On Mon, Feb 11, 2019 at 01:00:53PM -0800, Alexander Duyck wrote:
> On Mon, 2019-02-11 at 14:54 -0500, Michael S. Tsirkin wrote:
> > On Mon, Feb 11, 2019 at 10:10:06AM -0800, Alexander Duyck wrote:
> > > On Mon, 2019-02-11 at 12:36 -0500, Michael S. Tsirkin wrote:
> > > > On Mon, Feb 11, 2019 at 08:31:34AM -0800, Alexander Duyck wrote:
> > > > > On Sat, 2019-02-09 at 19:49 -0500, Michael S. Tsirkin wrote:
> > > > > > On Mon, Feb 04, 2019 at 10:15:52AM -0800, Alexander Duyck wrote:
> > > > > > > From: Alexander Duyck <alexander.h.duyck@linux.intel.com>
> > > > > > > 
> > > > > > > Add guest support for providing free memory hints to the KVM hypervisor for
> > > > > > > freed pages huge TLB size or larger. I am restricting the size to
> > > > > > > huge TLB order and larger because the hypercalls are too expensive to be
> > > > > > > performing one per 4K page.
> > > > > > 
> > > > > > Even 2M pages start to get expensive with a TB guest.
> > > > > 
> > > > > Agreed.
> > > > > 
> > > > > > Really it seems we want a virtio ring so we can pass a batch of these.
> > > > > > E.g. 256 entries, 2M each - that's more like it.
> > > > > 
> > > > > The only issue I see with doing that is that we then have to defer the
> > > > > freeing. Doing that is going to introduce issues in the guest as we are
> > > > > going to have pages going unused for some period of time while we wait
> > > > > for the hint to complete, and we cannot just pull said pages back. I'm
> > > > > not really a fan of the asynchronous nature of Nitesh's patches for
> > > > > this reason.
> > > > 
> > > > Well nothing prevents us from doing an extra exit to the hypervisor if
> > > > we want. The asynchronous nature is there as an optimization
> > > > to allow hypervisor to do its thing on a separate CPU.
> > > > Why not proceed doing other things meanwhile?
> > > > And if the reason is that we are short on memory, then
> > > > maybe we should be less aggressive in hinting?
> > > > 
> > > > E.g. if we just have 2 pages:
> > > > 
> > > > hint page 1
> > > > page 1 hint processed?
> > > > 	yes - proceed to page 2
> > > > 	no - wait for interrupt
> > > > 
> > > > get interrupt that page 1 hint is processed
> > > > hint page 2
> > > > 
> > > > 
> > > > If hypervisor happens to be running on same CPU it
> > > > can process things synchronously and we never enter
> > > > the no branch.
> > > > 
> > > 
> > > Another concern I would have about processing this asynchronously is
> > > that we have the potential for multiple guest CPUs to become
> > > bottlenecked by a single host CPU. I am not sure if that is something
> > > that would be desirable.
> > 
> > Well with a hypercall per page the fix is to block VCPU
> > completely which is also not for everyone.
> > 
> > If you can't push a free page hint to host, then
> > ideally you just won't. That's a nice property of
> > hinting we have upstream right now.
> > Host too busy - hinting is just skipped.
> 
> Right, but if you do that then there is a potential to end up missing
> hints for a large portion of memory. It seems like you would end up
> with even bigger issues since then at that point you have essentially
> leaked memory.
> I would think you would need a way to resync the host and the guest
> after something like that. Otherwise you can have memory that will just
> go unused for an extended period if a guest just goes idle.

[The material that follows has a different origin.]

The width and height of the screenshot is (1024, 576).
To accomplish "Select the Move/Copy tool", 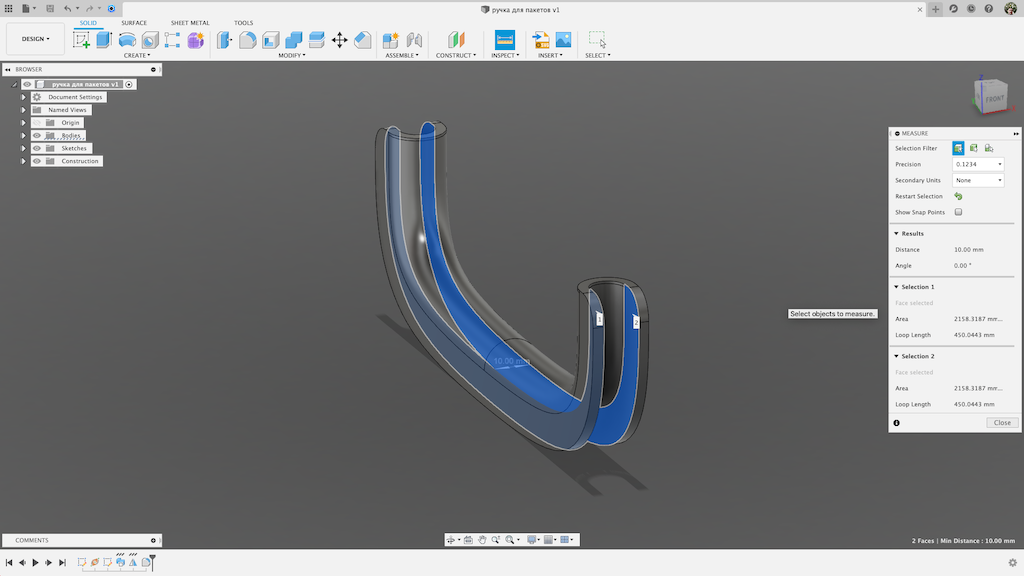I will [340, 40].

Yes and that is my point.  Existing hints code will just take a page off
the free list in that case so it resyncs using the free list.

Something like this could work then: mark up
hinted pages with a flag (its easy to find unused
flags for free pages) then when you get an interrupt
because outstanding hints have been consumed,
get unflagged/unhinted pages from buddy and pass
them to host.


> 
> > > > > > > Using the huge TLB order became the obvious
> > > > > > > choice for the order to use as it allows us to avoid fragmentation of higher
> > > > > > > order memory on the host.
> > > > > > > 
> > > > > > > I have limited the functionality so that it doesn't work when page
> > > > > > > poisoning is enabled. I did this because a write to the page after doing an
> > > > > > > MADV_DONTNEED would effectively negate the hint, so it would be wasting
> > > > > > > cycles to do so.
> > > > > > 
> > > > > > Again that's leaking host implementation detail into guest interface.
> > > > > > 
> > > > > > We are giving guest page hints to host that makes sense,
> > > > > > weird interactions with other features due to host
> > > > > > implementation details should be handled by host.
> > > > > 
> > > > > I don't view this as a host implementation detail, this is guest
> > > > > feature making use of all pages for debugging. If we are placing poison
> > > > > values in the page then I wouldn't consider them an unused page, it is
> > > > > being actively used to store the poison value.
> > > > 
> > > > Well I guess it's a valid point of view for a kernel hacker, but they are
> > > > unused from application's point of view.
> > > > However poisoning is transparent to users and most distro users
> > > > are not aware of it going on. They just know that debug kernels
> > > > are slower.
> > > > User loading a debug kernel and immediately breaking overcommit
> > > > is an unpleasant experience.
> > > 
> > > How would that be any different then a user loading an older kernel
> > > that doesn't have this feature and breaking overcommit as a result?
> > 
> > Well old kernel does not have the feature so nothing to debug.
> > When we have a new feature that goes away in the debug kernel,
> > that's a big support problem since this leads to heisenbugs.
> 
> Trying to debug host features from the guest would be a pain anyway as
> a guest shouldn't even really know what the underlying setup of the
> guest is supposed to be.

I'm talking about debugging the guest though.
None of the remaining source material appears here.